O clima de receio e desconfiança que impregna os personagens e alimenta o mistério é emprestada do filme mais ressoado por “Os Oito Odiados”: “O Enigma de Outro Mundo”, de John Carpenter, que apesar de um remake de “The Thing From Another World” de Howard Hawks, é uma adaptação mais fiel ao conto original “Who Goes There”, onde Carpenter transporta a atmosfera dos “whodunnits” típicos de Agatha Christie para um contexto de paranoia e temor a ameaças biológicas característicos dos anos de guerra fria e acirrados no período Reaganista. Não bastasse remontar o arquétipo do filme (“homens confinados em situação limite, isolados pela neve e ameaçados”), Quentin ainda escala seu protagonista (Kurt Russell) e toma emprestada a trilha sonora, bem como basicamente reedita seu final e reencena alguns de seus planos. Se há porém uma discrepância entre seu cinema e o de Carpenter, é a de que este é um mestre da concisão, onde cada quadro, cada movimento, cada corte, cada encadeamento é milimetricamente concebido para empurrar a narrativa, enquanto aquele é praticamente o oposto, um cineasta do tempo em suspensão, da prolixidade: em Tarantino, a maioria da duração é preenchida por tempos mortos – não de silêncios, mas intermináveis diálogos que são divagações, espirais que levam a lugar algum, discussões nada relevantes para o desenrolar de uma trama, sendo as questões narrativas normalmente resolvidas de forma súbita, rápida (não raramente um tiro). São esses diálogos porém que aproximam os personagens do público, que fazem de seus filmes “hangout movies”,  que o espectador assiste várias vezes justamente para compartilhar da intimidade, para passar um tempo junto com aqueles sujeitos mais do que necessariamente para ver uma história sendo recontada. Isso naturalmente funciona graças ao talento do Tarantino escritor, e quando falo que aqui a cumplicidade do espectador é mais exigida, é provavelmente pelo fato do diretor estar mais confiante em relação a seu texto, não precisando se apoiar em variações de espaço, tempo e personagens para fazer a engrenagem girar.

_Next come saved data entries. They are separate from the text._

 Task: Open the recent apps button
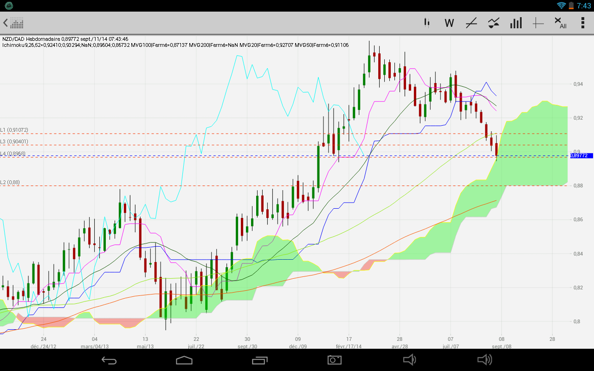click(x=259, y=360)
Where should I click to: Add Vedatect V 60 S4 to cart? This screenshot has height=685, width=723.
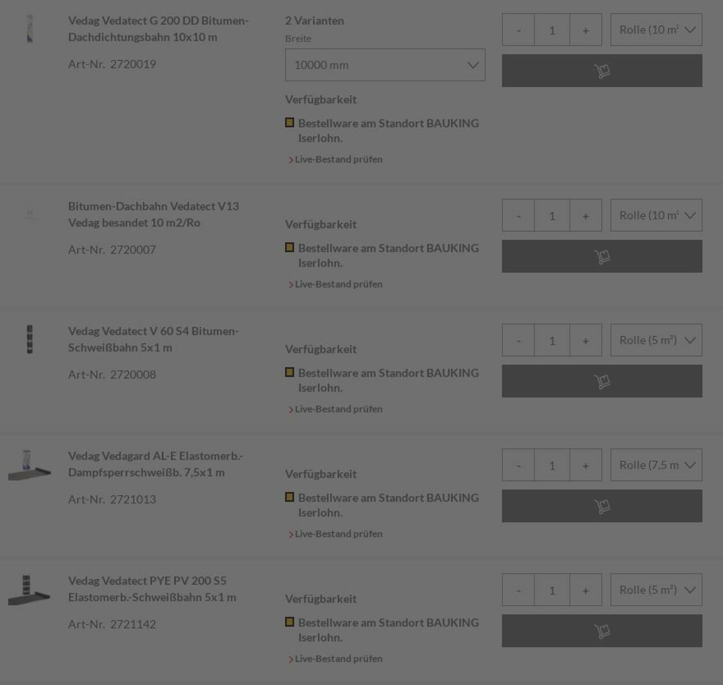tap(602, 381)
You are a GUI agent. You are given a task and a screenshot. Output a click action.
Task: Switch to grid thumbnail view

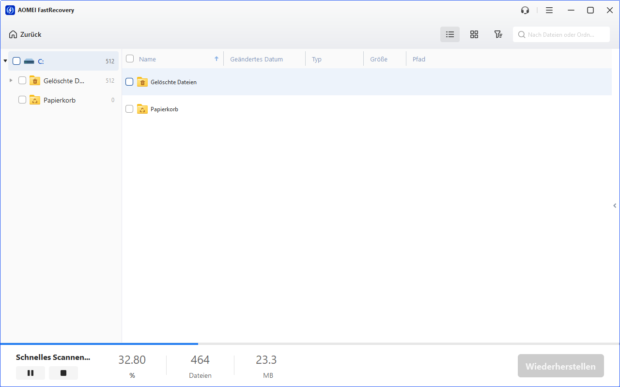tap(474, 34)
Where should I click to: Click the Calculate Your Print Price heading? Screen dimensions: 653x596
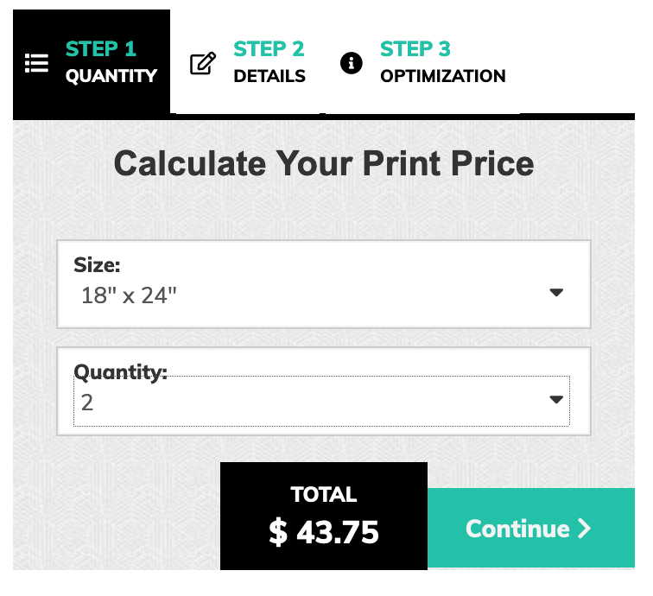[324, 163]
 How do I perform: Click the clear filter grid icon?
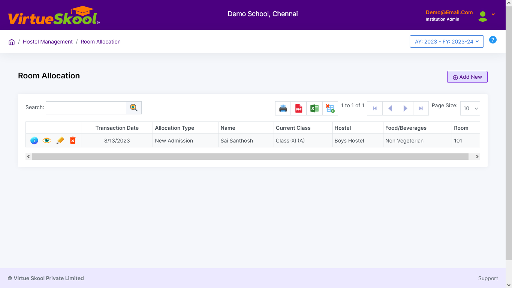coord(330,108)
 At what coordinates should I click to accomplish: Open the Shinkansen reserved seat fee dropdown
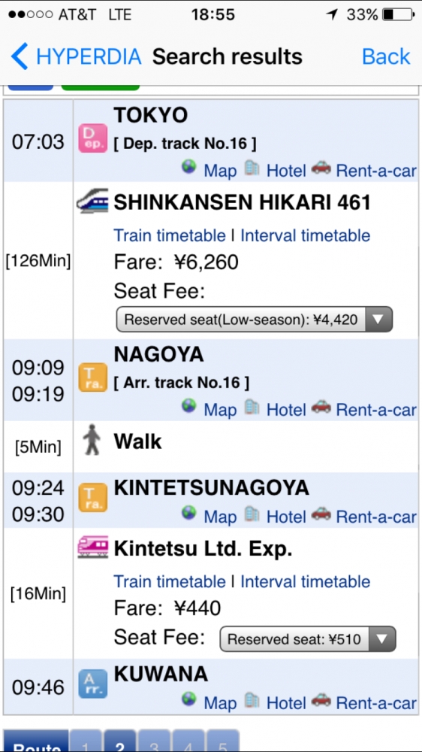click(255, 320)
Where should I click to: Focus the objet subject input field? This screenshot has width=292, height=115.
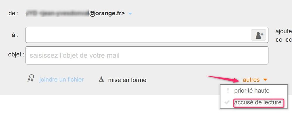point(147,55)
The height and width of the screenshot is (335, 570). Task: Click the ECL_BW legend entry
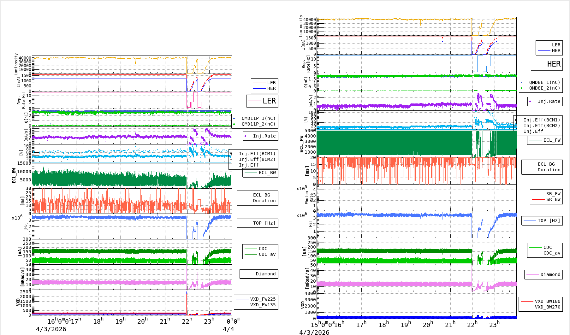[260, 173]
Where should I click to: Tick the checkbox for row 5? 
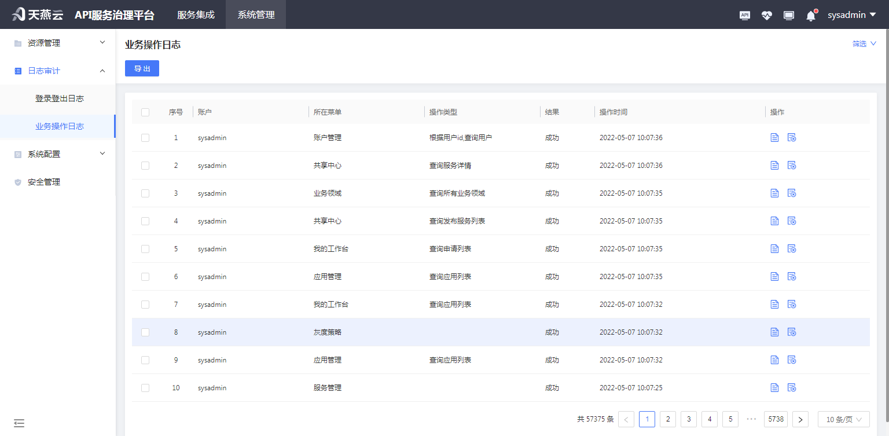pyautogui.click(x=145, y=248)
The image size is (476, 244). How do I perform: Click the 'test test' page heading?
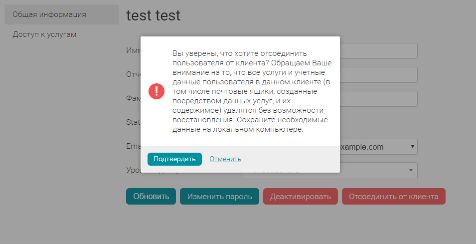coord(154,15)
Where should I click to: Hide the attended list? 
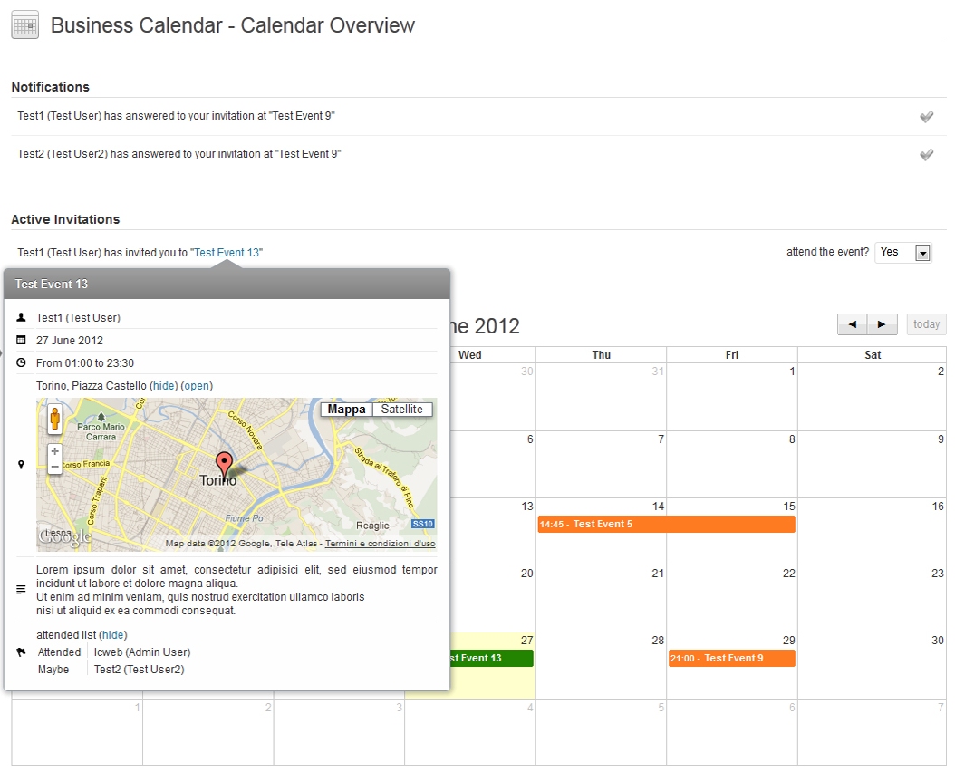pos(112,634)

O efeito desse espaço-palco onde boa parte do filme se desenvolve foi valorizado pelo formato Ultra Panavision 70 (filme de 65mm, com lentes especiais, utilizado em pouco mais de uma dezena de produções entre a década de 50 e 60 e quase esquecido): ainda que por capricho ou teste de força (“até onde eles vão me bancar?”), a escolha de um formato que oferece um amplo campo de visão (o aspecto do frame é um enorme 2.76:1) faz com que os planos na estalagem/taberna estejam sempre repletos de atores, de movimento. Mesmo quando há um close, podemos ver personagens ao fundo, fora de foco. Essa onipresença de corpos, além da idéia de confinamento, reforça o caráter teatral do espaço fílmico, onde ainda que haja um protagonista em cena, estamos vendo os movimentos e reações dos demais no palco. O próprio ritmo do filme é reduzido: uma vez que o quadro engloba boa parte do espaço, a ação pode fluir mais continuamente, não havendo tanta necessidade de cortes. A decupagem das cenas é alterada, a duração dos planos é maior, a montagem funciona mais como ferramenta de ênfase (closes, reações, detalhes). O uso luxuoso de película 65mm, questionado por muitos por não ter a “monumentalidade” das vistas dos filmes normalmente associados ao formato, entra como exceção às limitações – de espaço, visuais, narrativas – auto-impostas. Nesse aspecto, “Os Oito Odiados” é praticamente uma resposta aos excesssos de “Django” e “Bastardos Inglorios”, e caso tenha sido concebido conscientemente como um teste (e aqui é interessante dizer que ele não descarta a idéia de dirigir para o teatro), o filme é sua carta de aprovação. Que venha o proximo ato.